It's day five and markets are (generally) up. They're not just up, they're rallying, soaring. And just as was pretty easy for investors to catch the bearish mood, it seems even easier to catch the bullish one now. Nothing fundamentally has changed with the economy, so how come stocks are rallying? More than that, have we seen the bottom? Is this rally sustainable?
One important thing to remember is that the market and the economy, while related, do not move in tandem. Markets are forward looking, meaning they try to move ahead of the economy. Oftentimes, then, a market recovery signals an economic recovery is a few months ahead. Also, it means that the recession will continue even as the market has bottomed and a recovery -- in the stock markets -- has started. So is this it?
First, let's look at the economy. It seems that almost every day we hear more bad news. Only today, for example, data on manufacturing reached yet another multi-year low. Meanwhile, the job market is deteriorating, with an 8.1 percent unemployment rate that many fear could be over 10 percent by year end. Housing, of course, is nowhere near recovering from the current supply glut. Despite efforts by banks and governments, foreclosures grew by another 30 percent in February. By all accounts, the situation isn't very encouraging.
Economists look for signs of a bottom. For example, the jobs market would signal a bottom when companies start hiring more temporary workers and when hours worked by current employees increase. This hasn't happened yet. For housing, the figure to watch is backlog of unsold homes. Right now, it would take over nine months to clear all the supply. A more normal pace would be six months. So when we see that number starts declining toward its normal pace, which would coincide with less foreclosures, that would signal a housing market bottom. That hasn't happened yet either.

- [Available data]
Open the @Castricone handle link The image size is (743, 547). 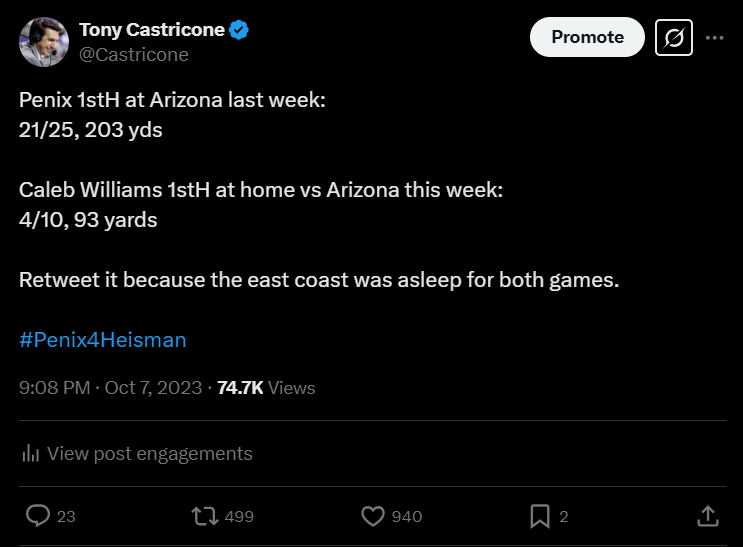[133, 55]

- [Description of the task] In the market commentary, how long would it currently take to clear the backlog of unsold homes? The data comes from a source unrelated to the market commentary.

- [Solution] Over nine months.